Di recente su questo blog, in seguito ad un post dedicato a Dan Bern, si è aperto un piccolo dibattito riguardo ai cosiddetti “Nuovi Dylan”, un termine appioppato dalla critica musicale dai primi anni settanta ad ogni musicista che lasciava intravedere la benché minima influenza da parte del bardo di Duluth. Ebbene, Thom Chacon, cantautore originario del Colorado, potrebbe essere solo l’ultimo in ordine di tempo ad essere iscritto di diritto al club dei Nuovi Dylan, ma temo che questa catalogazione semplicistica non gli farebbe giustizia. Certo, non appena Thom apre bocca è impossibile non pensare al grande Bob, tanto il suo timbro è simile a quello dell’autore di Like A Rolling Stone (periodo giovanile, non certo il rantolo waitsiano di oggi), ma volendo andare più in profondità, lo stile si dimostra più variegato.

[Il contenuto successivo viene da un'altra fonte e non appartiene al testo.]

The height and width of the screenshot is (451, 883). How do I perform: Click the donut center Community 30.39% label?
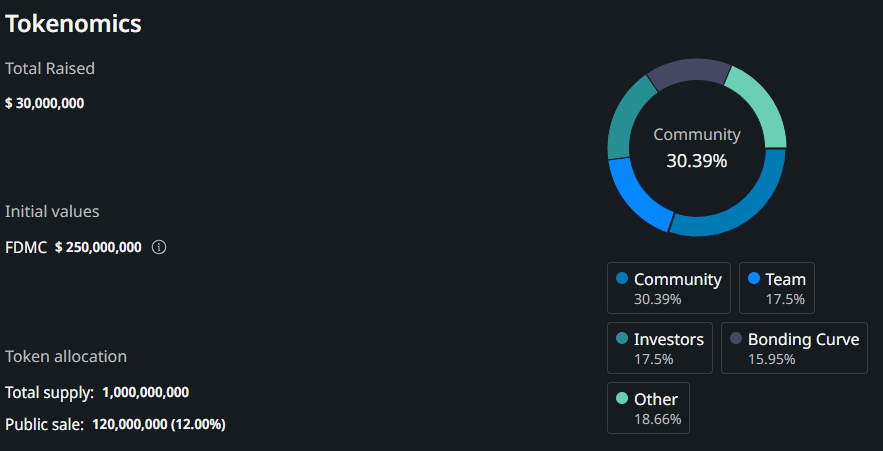(697, 148)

Molti brani hanno sicuramente una base folk, e quindi riconducibili direttamente a Dylan, ma in molti casi ho notato anche qualche elemento di John Prine e dello Springsteen più cantautorale (due autori comunque definiti anch’essi nuovi Dylan all’epoca) e perfino di Kris Kristofferson e, se vogliamo, Townes Van Zandt (che invece non sono mai appartenuti al club). Musica cantautorale quindi, ma con un quid di personalità che fa di questo Thom Chacon un lavoro pienamente riuscito e soddisfacente (Thom ha altri due dischi all’attivo, Live At Folsom Prison – dove ho già sentito questo titolo? – e Featherweight Fighter, entrambi però abbastanza introvabili), tra i migliori dischi di cantautorato giovane da me ascoltati ultimamente. Certo, a volte la somiglianza vocale con Dylan può essere un limite, in quanto può far pensare ad uno stile derivativo anche quando il suono è più personale, ma in definitiva a noi interessa ascoltare buona musica e quindi non starei troppo a spaccare il capello in quattro.

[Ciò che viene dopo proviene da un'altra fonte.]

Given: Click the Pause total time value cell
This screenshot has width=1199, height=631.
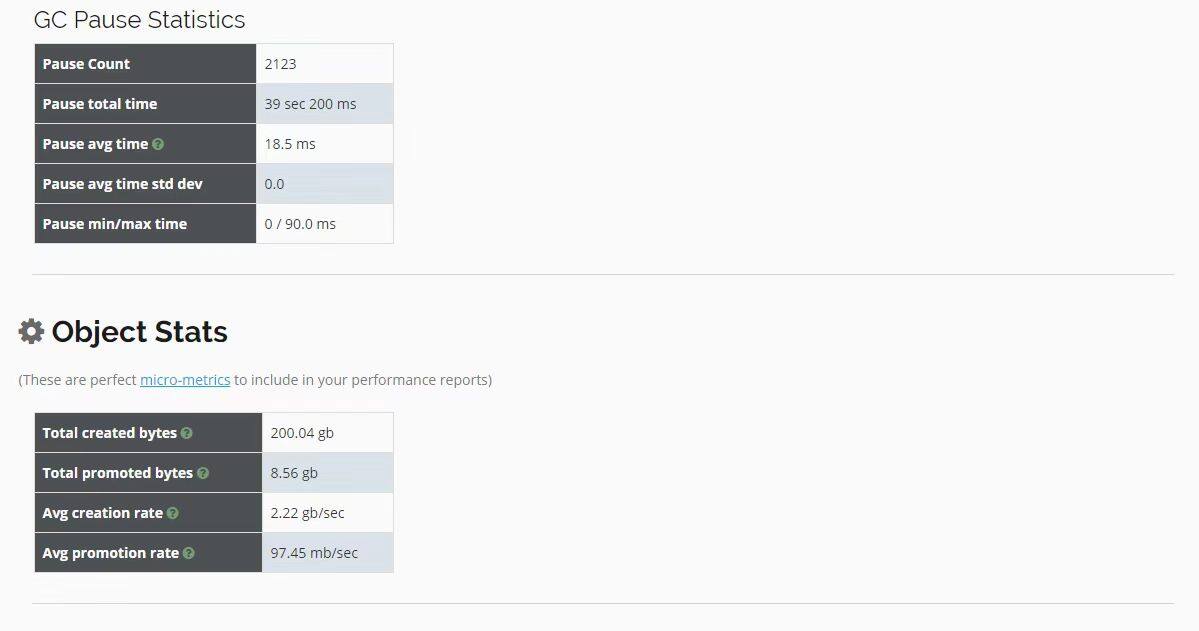Looking at the screenshot, I should pos(325,104).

Un altro punto di contatto con Dylan è dato dal fatto che Thom utilizza la sezione ritmica che accompagna Bob on stage da anni, e cioè Tony Garnier al basso e George Recile alla batteria (mentre gli altri musicisti, a me sconosciuti, rispondono ai nomi di Arlan Schierbaum, William Wittman e Peter Stuart Kohman, oltre al produttore Perry Margouleff), colorando con gusto e misura una serie di (ottime) ballate di base folk.

*NDB. Ogni tanto mi intrometto, in qualità di Blogger titolare. Arlan Schierbaum è il tastierista (ma suona anche la fisarmonica) nella band di Bonamassa, pure nell’ultimo live acustico, oltre ad essere presente negli ultimi dischi di Beth Hart e John Hiatt e Janiva Magness, quindi uno bravo, fine dell’intervento!

 

Il disco, 12 canzoni, dura all’incirca 35 minuti, e questo a mio giudizio è un altro punto a suo favore (i dischi troppo lunghi talvolta mi stancano).

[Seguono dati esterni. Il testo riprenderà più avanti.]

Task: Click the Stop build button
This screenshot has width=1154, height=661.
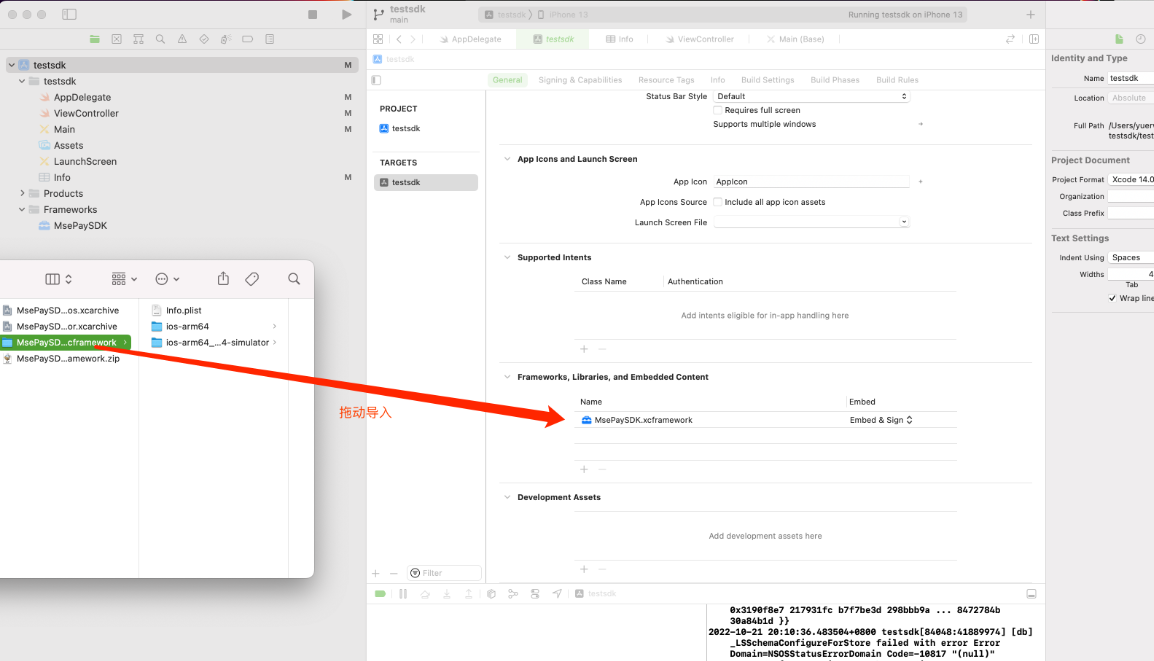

Apre Innocent Man: passo cadenzato, armonica, voce dylaniana al 100% (periodo ‘63/’64), ma comunque una bella canzone. Ancora meglio American Dream, atmosfera quasi western, con uno stile che si divide tra Dylan e Prine: la strumentazione e parca (come in tutto il CD) ma di grande impatto emotivo. Juarez, Mexico, voce a parte, ha tutte le caratteristiche di una ballata texana di Kristofferson: la melodia, l’andamento dolente, l’arrangiamento scarno (voce, chitarra, basso e fisa) ed il modo di porgere il brano sono tipiche del barbuto cantautore di Brownsville. Non pensate però ad un disco derivativo e basta: le canzoni sono di prima qualità, e quelle sono farina del sacco di Chacon.

La splendida A Life Beyond Here ha un arrangiamento più rock ed un mood irresistibile, un brano scintillante che ha il difetto di durare troppo poco; la folkeggiante Chasing The Pain è tanto semplice quanto intensa, chitarra, voce, una spolveratina d’organo e tanto feeling; Alcohol è più elettrica e con un bel crescendo, ma tutto sommato un gradino sotto alle precedenti. Ain’t Gonna Take Us Alive è un brano più solare, un country-rock Dylan-meets-Prine, vibrante e dal refrain vincente; Big River (non è quella di Cash), è un folk-rock attendista ma cadenzato, con l’aiuto vocale di Bess Chacon (moglie? sorella?). Amy è molto bella, intensa, matura, mentre con No More Trouble torniamo in territori cari a Mr. Zimmerman; la deliziosa folk song Bus Drivin’ Blues porta alla conclusiva Grant County Side, un brano voce-chitarra-armonica scarna ma molto intensa, con uno script degno del Boss.

Bel dischetto: Thom Chacon non è solo uno dei tanti Nuovi Dylan, ma ha abbastanza talento e personalità per far parlare bene di sé anche in futuro.